## Page text:
(begin)

He thinks expressing feelings is a sign of weakness. I’m the one who has a problem. He thinks everything would be fine if I would just go and get my problems taken care of.
This is but a sampling of the statements made by couples who are participating in a very common marital dance. Husbands whose style is to use anger, criticism, and/or withdrawal to manage their underlying frailties; Women whose self-doubts about being loveable make them especially vulnerable to chronic negative messages from their husbands. Now you might think these are especially troubled people being discussed here. But that’s often not the case. Many of these couples appear to others as confident and self-sufficient people.
Our nature is such that we all are plagued with a degree of self-doubt. For some, it is pervasive, cutting across everything we engage in. But for most we are a mixed bag of strengths and weaknesses. Yet even where we are usually confident, where are skilled and successful, we still have moments of dread and uncertainty. I’m reminded of Seinfeld in “The Comedian” and the amount of anxiety he was going through working on a return to stand-up comedy; Or the stories of outstanding athletes who literally vomit before a game. Who doesn’t get anxious, if they are honest with themselves, before a presentation (or trying to write a column!), even if they have done it many times before.
The challenge in many marriages is that men and women generally deal with their insecurities very differently. Men have been trained over centuries to act strong and deny their vulnerabilities. A key way to do that is to identify and focus on exploiting the vulnerabilities of their “opponent.” Deborah Tannen in her excellent book on gender issues in communication, “You Just Don’t Understand”, notes that men use conversation to establish that they are one-up on the other person. Thus, the joke about never asking for directions, part of the generic never asking for help, “I always need to appear right.” syndrome.
If the core anxiety for men is about competence, the core anxiety for women is about being loveable. Tannen claims women use conversation to affirm relationships. Thus, they are much more attuned to the process then the content, reacting sharply to facial expressions, tone of voice, and general sense of “Am I really being listened to?” the cornerstone of does this person really love me, do I really matter to him, can I really trust him with my private self?

(end)

## Data block:
(begin)

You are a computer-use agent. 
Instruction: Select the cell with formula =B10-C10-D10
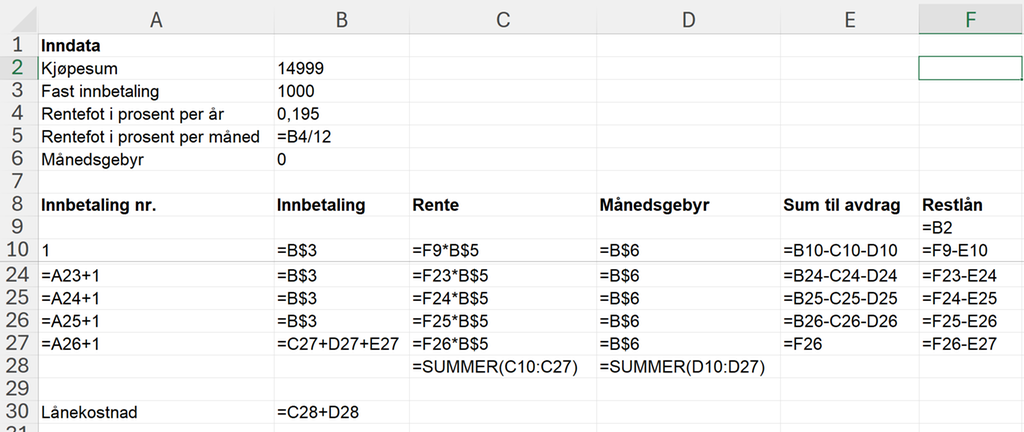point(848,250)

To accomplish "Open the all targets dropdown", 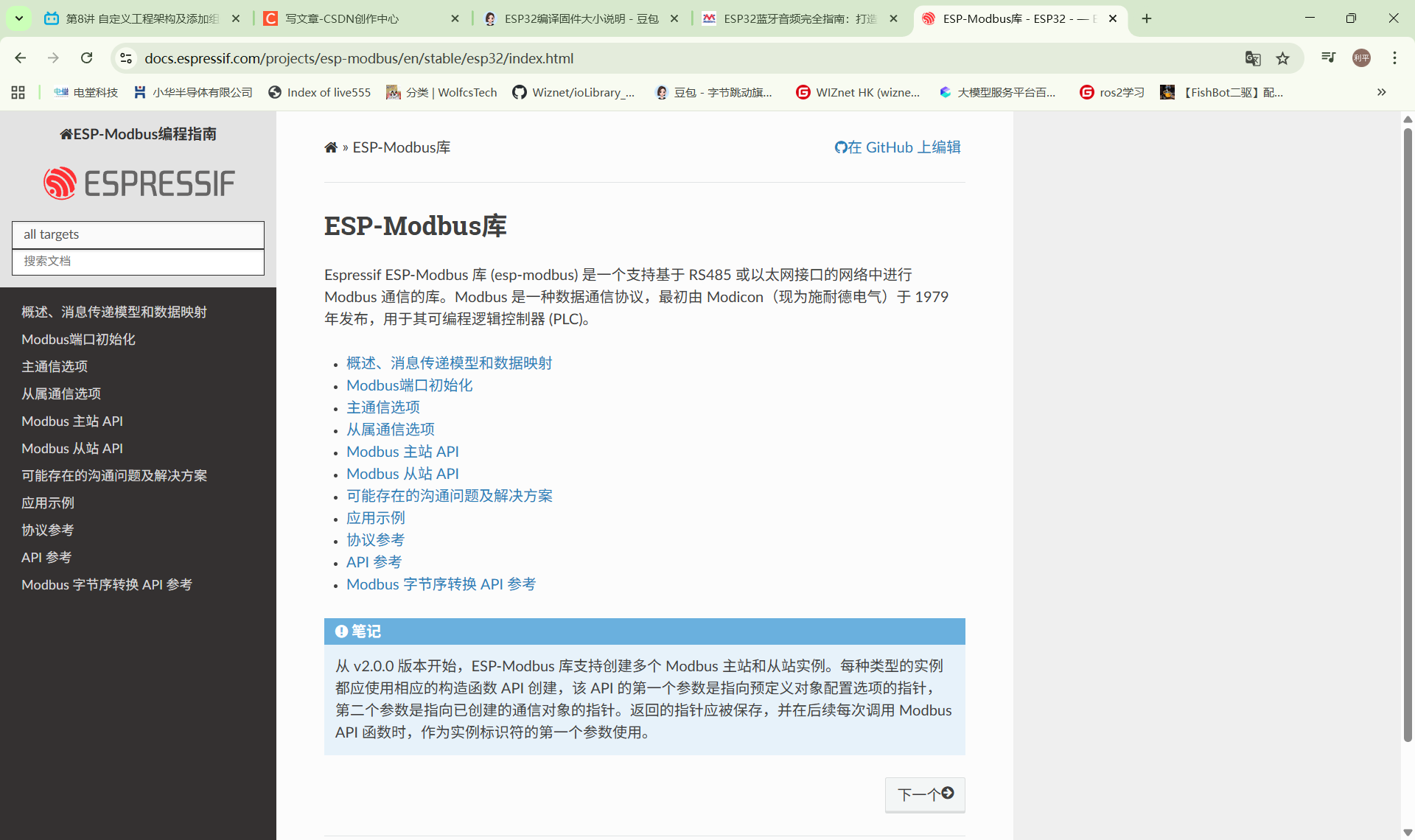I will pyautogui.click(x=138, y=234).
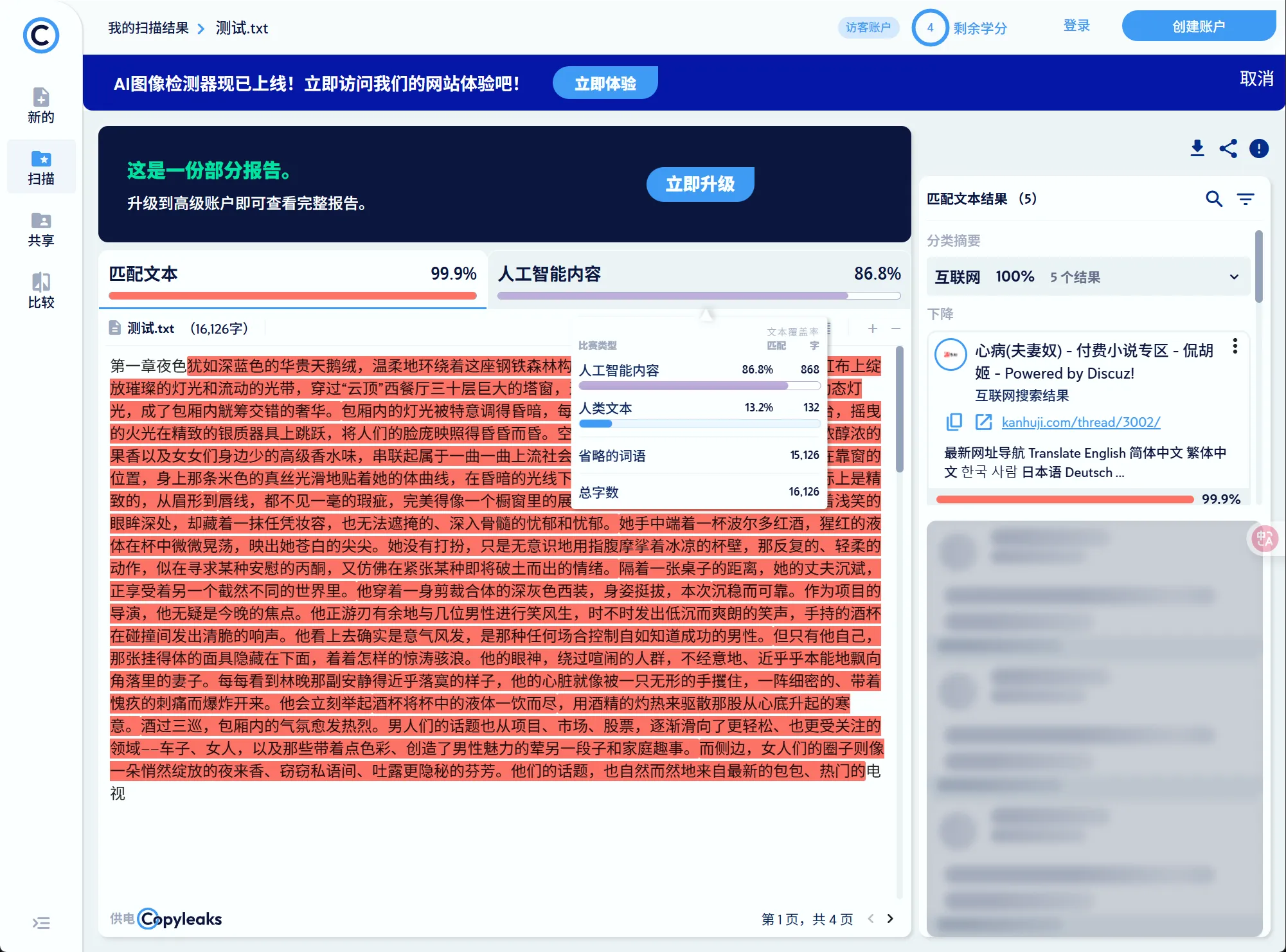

(end)

## Problem 1:
Can you print the stretch from "He thinks expressing" through "taken care of." in the column on marriage and insecurity?
## Problem 2:
Could you go on with the column on marriage and insecurity from where it stops?

## Final result 1:
He thinks expressing feelings is a sign of weakness. I’m the one who has a problem. He thinks everything would be fine if I would just go and get my problems taken care of.

## Final result 2:
Put these two sets of dynamics into an important conversation and women suffer. They are so much more focused on their relational needs that every negative is a possible red flag about the relationship. It has the potential to take things that are just about the moment and over-generalize it into the state of the marriage. Their self-consciousness about the risks and meaning of the conversation puts women on the defensive in exchanges with their husbands. That heightened sensitivity may show it self with a quickness to be hurt and turn into expressed sadness or anger that often befuddles her husband and makes the wife an easy target for the man who keeps his cool and one-ups with his rational, though often hurtful, criticism of the way his wife is reacting.
Repeat this pattern for years and it becomes deeply entrenched into a dance where the wife anticipates not being heard and being criticized, sometimes in very hurtful ways. So she establishes a tendency to either avoid sharing what is important to her or, when she tries, she does so lacking the confidence she might ordinarily demonstrate with others. Many husbands genuinely think of their wives as very competent and admire them, but don’t understand why they don’t experience that competence in marital exchanges, failing to understand their role in creating the problem.
On the flip side of this, many husbands try to contribute to the marriage in ways they learned to be of value in the world, i.e., by what they accomplish as opposed to the quality of the relationship. They are task oriented and tend to define their marital competence through the tasks they believe are their primary responsibilities. When that competence is questioned by complaints about lack of sensitivity to the needs of the wife or children, they defend themselves as they must because being wrong is a sign of being weak. So they express a feeling of being underappreciated for working hard to be a good provider, for doing many chores including taking care of the yard, for not being unfaithful, for not being an alcoholic, and for not being out with the boys. They counterattack with poking holes in their wives’ complaints and twisting it around into being her problem. If all else fails, they just become frustrated and withdraw, leaving the issue once again unresolved.
So how does a couple break out of this harmful dance, rebuild trust, and strengthen intimacy. It starts with taking the time, with help from books or a third party, to understand the dance. Then it requires a mutual commitment to work on changing the process. Sometimes there have been so many hurts and disappointments that the scars are too deep and hardened to allow for change. But many couples can work through this. The wife rediscovers her voice and the husband learns to really listen as well as to appreciate his own need to express his vulnerabilities.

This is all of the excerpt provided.